The woman above her came from the south. She had mentioned Tuzla, but also a village that Eva could no longer remember the name of.
They had all gathered in a building with fifty-seven other families. Eva imagined them all walking from various directions, leaving behind them lives, relatives, and friends, in order to end up in a rental apartment building on the outskirts of Uppsala.
An area at the outskirts of the city where the cries of the tawny owl could be heard from the forest.
Earlier she had not thought about her surroundings so much. It was only after her divorce from Jörgen that she felt that she had the room to think. While they were still living together, it was as if he took all her time, used up all the oxygen around her, filling the space with his volubility and his thundering laugh. There were those who felt that he was sick, that his incessant talking was a manic fixation on the threat of silence, but Eva knew better. It was an inherited characteristic; his father and grandfather had been the same.
It was possible that he suffered from an overinflated self-confidence. The problem was that he seemed to nourish this self-confidence by turning to his surroundings, preying on Eva like a predatory digger wasp in order to strengthen himself.
Sometimes she pitied him, but only sometimes, and more rarely lately. As they sat in the lawyer’s office discussing the divorce, she felt only fatigue and great scorn. Jörgen was going on as usual, as if he did not understand that they were there to discuss the custody arrangements for the children.
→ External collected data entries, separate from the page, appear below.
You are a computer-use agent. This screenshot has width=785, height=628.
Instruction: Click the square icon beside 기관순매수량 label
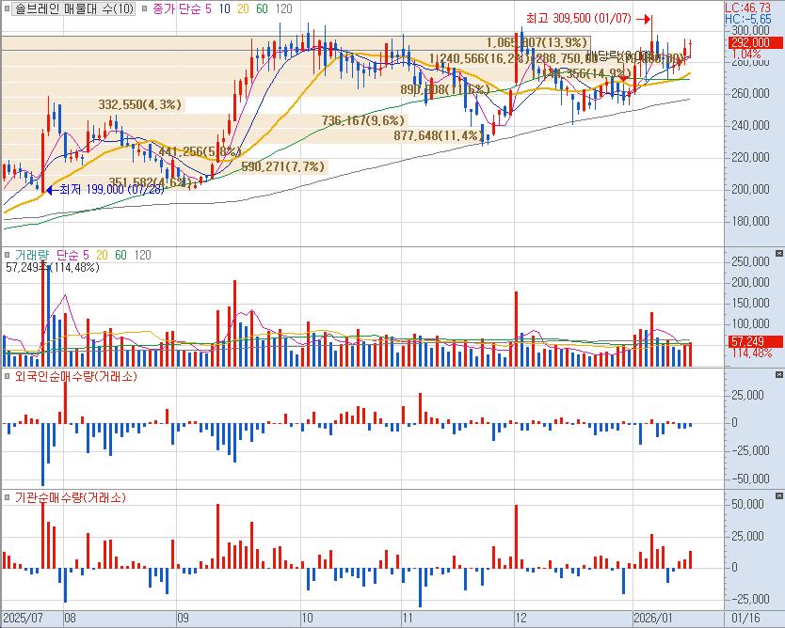click(x=8, y=496)
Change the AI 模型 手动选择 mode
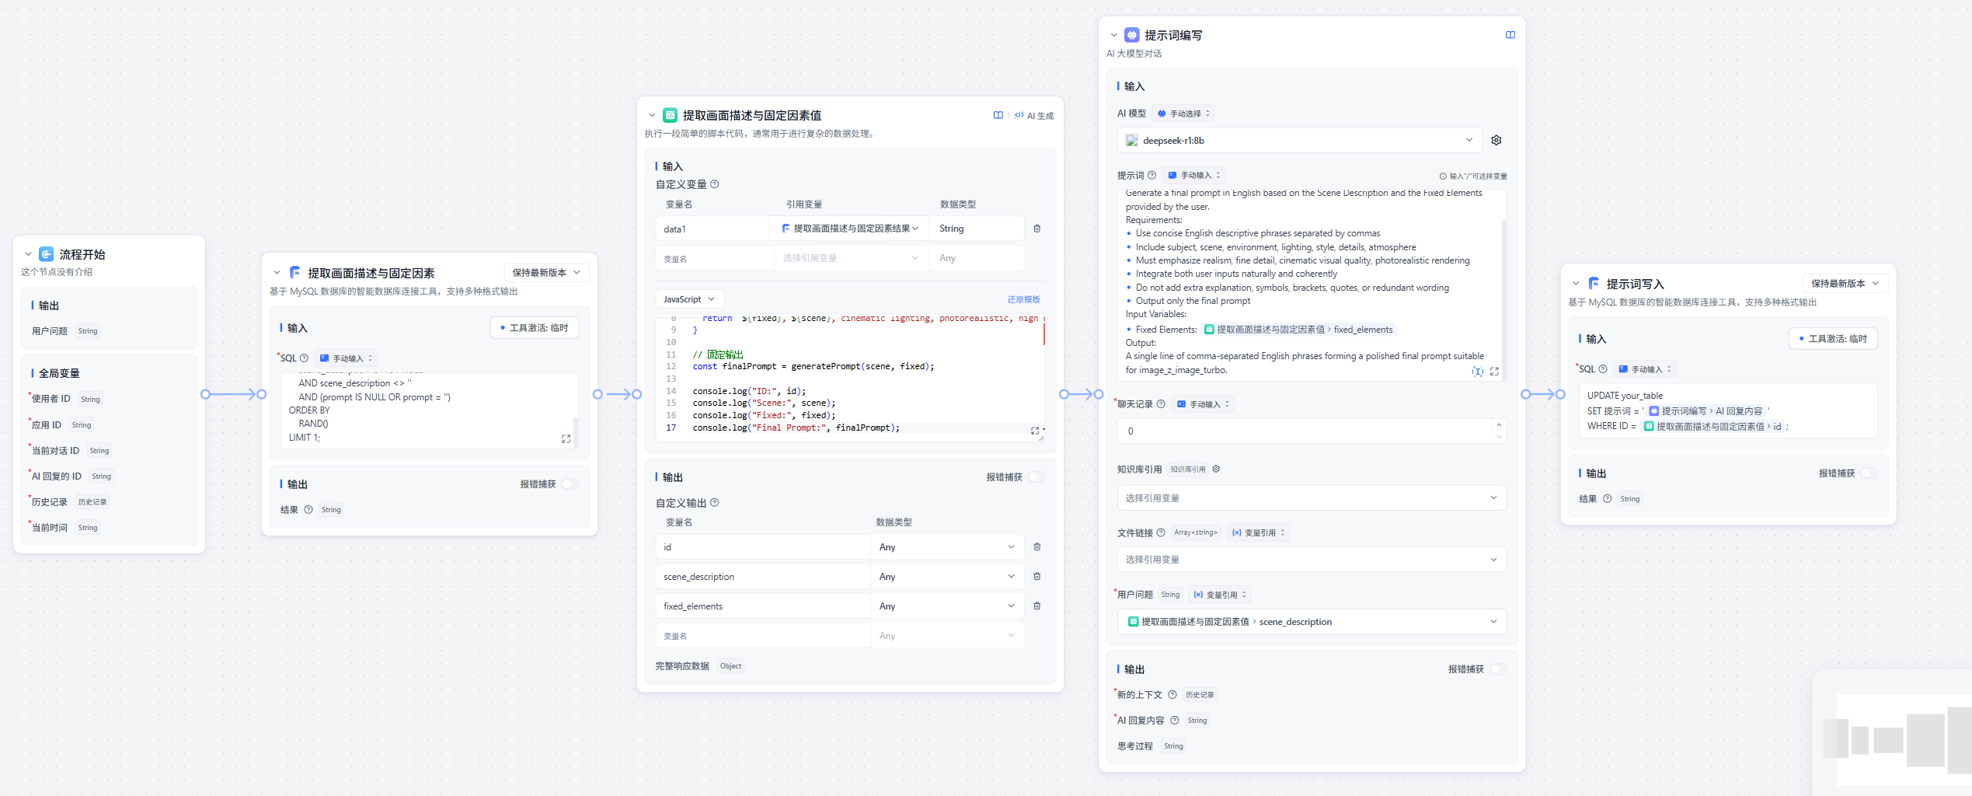Screen dimensions: 1972x796 [1184, 113]
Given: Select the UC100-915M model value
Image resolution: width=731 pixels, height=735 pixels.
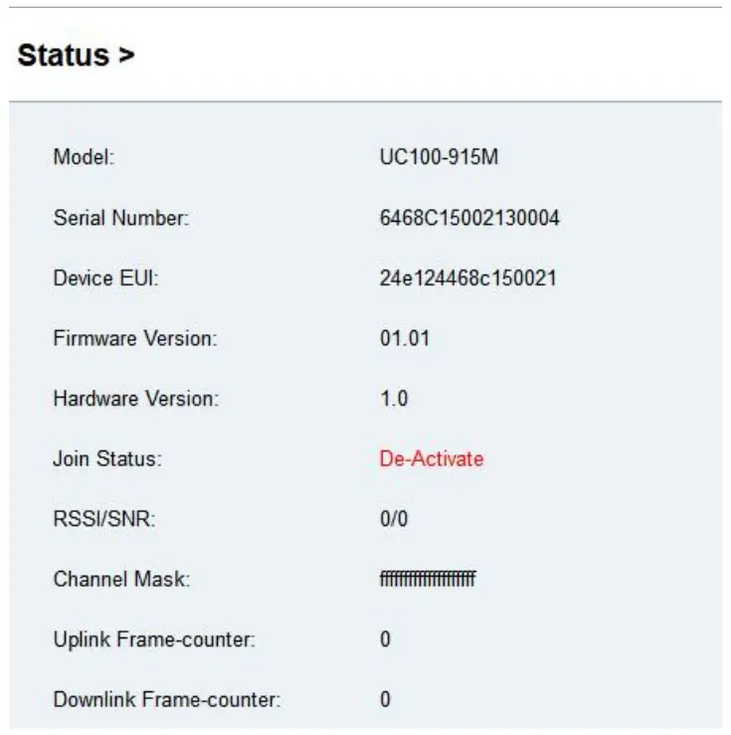Looking at the screenshot, I should tap(438, 157).
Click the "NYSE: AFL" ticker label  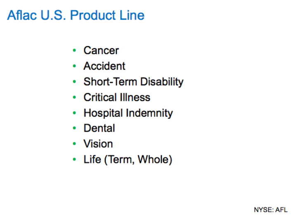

The lawyer interrupted his stream of words by asking if he could really afford to stay in the highly mortgaged condominium. That halted his speech and he gave Eva a terrified look, as if seeking the answer to a question he had never posed. Eva understood that it was not the financial aspect that frightened him, but the sudden realization that he would have to live alone from now on.
Since then, this anxiety did not seem to want to leave him. It did not make him quiet, quite the opposite, but for Eva, Jörgen’s tentative questions about her well-being and tiptoeing into areas that they had not previously touched on were indications that he was not really mature, not conscious of what it meant to share one’s life with another person, that their marriage had simply been an extension of Jörgen’s life with his single mother. She, the bitch, as Eva called her in private, really had only one close friend, and that was her son.
Now the thoughtfulness and questions came too late. Eva was never tempted to grab one of the hooks he tossed out that they should perhaps try again. She maintained her distance and was mostly exaggeratedly formal. She knew that it hurt him, but in an obscure way it gave her a sense of satisfaction. It was a primitive revenge, but she could not be bothered with his sad monologues, where self-pity always lurked behind his account of how difficult life was.
Jörgen came and picked up Patrik and Hugo every other weekend and Eva put up a wall held together with indifference and suspicion toward his incessant drivel, glad to have escaped but careful not to become mean or ironic. He complained that he and the boys did not have a good relationship, but when Eva suggested that the boys should spend longer periods of time with him, he backed off.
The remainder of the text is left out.